_Study text_

***

CLA-2-61:RR:NC:TAB:354 L89665

CATEGORY: CLASSIFICATION

TARIFF NO.: 6108.22.9020, 6109.90.1065

Ms. Sandra Tovar
CST, Inc.
120 C Commerce Circle
Fayetteville, GA 30214

RE: The tariff classification and status under the United States-Israel Free Trade Agreement (USIFTA) of women’s undergarments, applicability of General Note 3(a)(v), HTS. Correction to Ruling Number L87219.

Dear Ms. Tovar:

This letter replaces Ruling Number L87219, dated November 16, 2005, written on behalf of your client, Holt Hosiery, which, although the results are the same, cited an incorrect rule of origin. A complete corrected ruling follows.

You have submitted a sample of a woman’s knit-to-shape underwear panty and a knit-to-shape underwear camisole. You state that both garments are produced of 90% nylon, 7% spandex, and 3% cotton. The following manufacturing scenarios apply to both the panty and camisole:

Manufacturing Scenario #1:

Yarns are sourced in Israel and are sent to Italy, where a tubular knit fabric is constructed for the panty, featuring a one-inch hemmed waistband, with lines of demarcation for the leg openings. A tubular knit fabric is also constructed for the camisole, featuring a ¾-inch hemmed bottom, with lines of demarcation for the arm and neck openings. The tubes are then shipped from Italy to an Israeli QIZ, where the fabric outside the demarcation lines is cut away and the leg elastic is installed for the panties. The crotch liner is attached and the crotch is sewn closed on one side to create the finished panty. The garment labels are attached and the panties are inspected, packaged, and shipped directly from Israel to the U.S. For the camisoles, the tubular fabric is cut and fabric edging is sewn to the garment to create the armholes and neck opening. The camisoles are also inspected, packaged and shipped directly from Israel to the United States. You also state that Italian knitting, boarding, dyeing, and accessories equals 45% of the value. Israeli yarn (knit in Italy), packaging materials, packing labor, and inspection equals 40% of the value, and the assembly operation in the QIZ equals 15% of the garment’s value.

Manufacturing Scenario #2:

Yarns that originate in either Italy or Taiwan are knit into tubular fabric with lines of demarcation in Italy, to create the same tubes as described above. The tubes are then sent to an Israeli QIZ where the tubes are assembled into finished garments as indicated in Scenario #1 above. You state that the costs for this scenario are the Italian knitting, boarding, dyeing, and accessories which equals 45% of the value, yarn from Italy or Taiwan will equal 30% of the value, Israeli packaging materials, packing labor, and inspection equals 10% of the value, and the assembly operation in the Israeli QIZ equals 15% of the value.

***

_Data to examine_
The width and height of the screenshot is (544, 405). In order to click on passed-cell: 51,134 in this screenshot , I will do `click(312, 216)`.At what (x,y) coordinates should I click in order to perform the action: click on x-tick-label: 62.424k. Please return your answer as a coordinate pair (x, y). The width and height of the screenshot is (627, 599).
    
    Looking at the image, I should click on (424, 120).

***

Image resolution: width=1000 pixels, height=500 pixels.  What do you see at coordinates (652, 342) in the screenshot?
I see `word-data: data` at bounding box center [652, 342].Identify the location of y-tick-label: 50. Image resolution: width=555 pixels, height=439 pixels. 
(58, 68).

***

_Tasks to carry out_
1: According to the tariff ruling letter, what fibers are both garments made of, and in what proportions?
2: Echo the passage of the tariff ruling letter that starts at "Ms. Sandra Tovar" and ends at "corrected ruling follows.".
3: Write what follows the final sentence of the tariff ruling letter on women's knit-to-shape undergarments.

_Answers per task_
1: Both garments are made of 90% nylon, 7% spandex, and 3% cotton.

2:
Ms. Sandra Tovar
CST, Inc.
120 C Commerce Circle
Fayetteville, GA 30214

RE: The tariff classification and status under the United States-Israel Free Trade Agreement (USIFTA) of women’s undergarments, applicability of General Note 3(a)(v), HTS. Correction to Ruling Number L87219.

Dear Ms. Tovar:

This letter replaces Ruling Number L87219, dated November 16, 2005, written on behalf of your client, Holt Hosiery, which, although the results are the same, cited an incorrect rule of origin. A complete corrected ruling follows.

3:
Manufacturing Scenario #3:

Yarn sourced in Israel is shipped to Italy where it is knit into tubular fabric with lines of demarcation, boarded, and dyed. The tubes are sent to Serbia or Tunisia for cutting, sewing, and packaging. The garments are shipped to Israel for final inspection. The garments are then shipped directly from Israel to the U.S. You state that the costs for scenario #3 are the Italian knitting, boarding, dyeing, accessories and packaging materials which equals 45% of the value, Israeli yarn (knit in Italy) and final inspection costs equals 35% of the value, and the assembly operation and packaging labor in Serbia or Tunisia equals 20% of the value.

The applicable tariff provision for the panties will be 6108.22.9020, Harmonized Tariff Schedule of the United States Annotated (HTSUSA), which provides for women’s or girls’ slips, briefs, panties, nightdresses, pajamas, negligees, bathrobes, dressing gowns and similar articles, knitted or crocheted: briefs and panties: of man-made fibers, women’s. The general rate of duty will be 15.6% ad valorem. The applicable tariff provision for the camisoles will be 6109.90.1065, HTSUSA, which provides for T-shirts, singlets, tank tops and similar articles, knitted or crocheted: of other textile materials: of man-made fiber: women’s or girls’: tank tops and singlets: women’s. The general rate of duty will be 32% ad valorem.

Duty rates are provided for your convenience and are subject to change. The text of the most recent HTSUS and the accompanying duty rates are provided on World Wide Web at http://www.usitc.gov/tata/hts/.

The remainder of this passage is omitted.